The Sarah Jane Adventures 3.9-10 Mona Lisa’s Revenge (parts one and two)

And then there was that time that the Mona Lisa came to life and started stomping around a gallery with a Sontaran blaster, trapping people in paintings. Is this the silliest, most wonderfully ridiculous story ever? Yes.

“Mona Lisa’s Revenge” is one of my favorite stories from the series. It’s written by Phil Ford and features Suranne Jones, most recently the star of Gentleman Jack, as a pissed-off painting come to life, looking for her “brother,” another living work of art. Jones plays her as a Batvillain with a northern accent, full of appropriate puns like putting people in the picture.

To help in her scheme, she releases a highwayman from his centuries-old painting. Clyde tries a little small talk with him, asking whether he knows Dick Turpin. The highwayman can’t answer; he was painted with only a mask, and no mouth underneath. I giggled through the whole story because it’s hilarious and huggable, especially cackled at the Dick Turpin gag and our son joined in, despite having no idea who Dick Turpin is. Afraid he was a little lost by this one, complaining between episodes that it was very confusing.
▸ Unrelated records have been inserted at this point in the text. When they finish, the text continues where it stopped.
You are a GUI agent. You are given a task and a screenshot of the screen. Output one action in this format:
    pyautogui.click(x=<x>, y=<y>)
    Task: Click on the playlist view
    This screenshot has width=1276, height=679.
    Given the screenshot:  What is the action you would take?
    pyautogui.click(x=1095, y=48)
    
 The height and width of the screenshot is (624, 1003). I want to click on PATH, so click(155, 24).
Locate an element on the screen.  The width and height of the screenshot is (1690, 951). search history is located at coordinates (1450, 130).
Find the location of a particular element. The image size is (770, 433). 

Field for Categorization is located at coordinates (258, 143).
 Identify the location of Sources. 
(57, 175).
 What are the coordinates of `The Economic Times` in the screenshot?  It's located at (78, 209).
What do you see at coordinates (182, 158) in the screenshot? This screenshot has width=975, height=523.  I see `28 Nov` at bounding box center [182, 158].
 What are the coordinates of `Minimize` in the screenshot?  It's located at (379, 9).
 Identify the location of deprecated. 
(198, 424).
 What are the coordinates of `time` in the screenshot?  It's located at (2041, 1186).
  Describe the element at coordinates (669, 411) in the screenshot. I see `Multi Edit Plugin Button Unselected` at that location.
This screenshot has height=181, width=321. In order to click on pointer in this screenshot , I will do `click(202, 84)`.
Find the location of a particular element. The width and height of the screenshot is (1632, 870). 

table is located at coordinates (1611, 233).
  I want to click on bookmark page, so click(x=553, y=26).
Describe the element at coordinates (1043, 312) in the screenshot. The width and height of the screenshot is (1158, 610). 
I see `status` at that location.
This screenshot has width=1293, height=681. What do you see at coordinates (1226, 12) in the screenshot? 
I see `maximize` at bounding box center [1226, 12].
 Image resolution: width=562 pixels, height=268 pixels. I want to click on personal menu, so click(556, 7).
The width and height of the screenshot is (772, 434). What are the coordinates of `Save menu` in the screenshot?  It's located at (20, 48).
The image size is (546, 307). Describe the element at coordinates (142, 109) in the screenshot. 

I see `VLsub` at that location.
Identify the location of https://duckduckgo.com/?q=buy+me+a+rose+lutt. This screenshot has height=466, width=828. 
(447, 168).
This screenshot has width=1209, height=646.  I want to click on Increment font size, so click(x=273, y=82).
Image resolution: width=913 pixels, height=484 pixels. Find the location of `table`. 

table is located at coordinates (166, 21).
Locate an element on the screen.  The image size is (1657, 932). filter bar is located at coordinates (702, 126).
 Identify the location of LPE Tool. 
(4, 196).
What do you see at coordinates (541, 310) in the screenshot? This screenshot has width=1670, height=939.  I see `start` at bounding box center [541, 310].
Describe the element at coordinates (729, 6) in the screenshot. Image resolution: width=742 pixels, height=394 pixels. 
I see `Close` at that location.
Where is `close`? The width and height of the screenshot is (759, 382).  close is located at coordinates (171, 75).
Of course, it might also have hit a little close to home for him. Sarah Jane and Luke are still on the outs after an argument about his untidy bedroom. Today’s actually the big cleaning day for us; the kid’s always had a much larger material world than any child needs, and it really is long past time he let go of some of his preschool-age toys. It’s a tough one, because he donated his Thomas the Tank Engine trains and tracks, which he cared for and loved and treated so incredibly gently for years, to the afterschool program for the littler ones, and watched with horror as the five year-olds went at them like that bit in Toy Story 3 where the smallest daycare kids beat the daylights out of Woody and his crew. He may be too old for Bob the Builder, but if he keeps his big Scoop under the bed, nobody smaller than him can destroy it.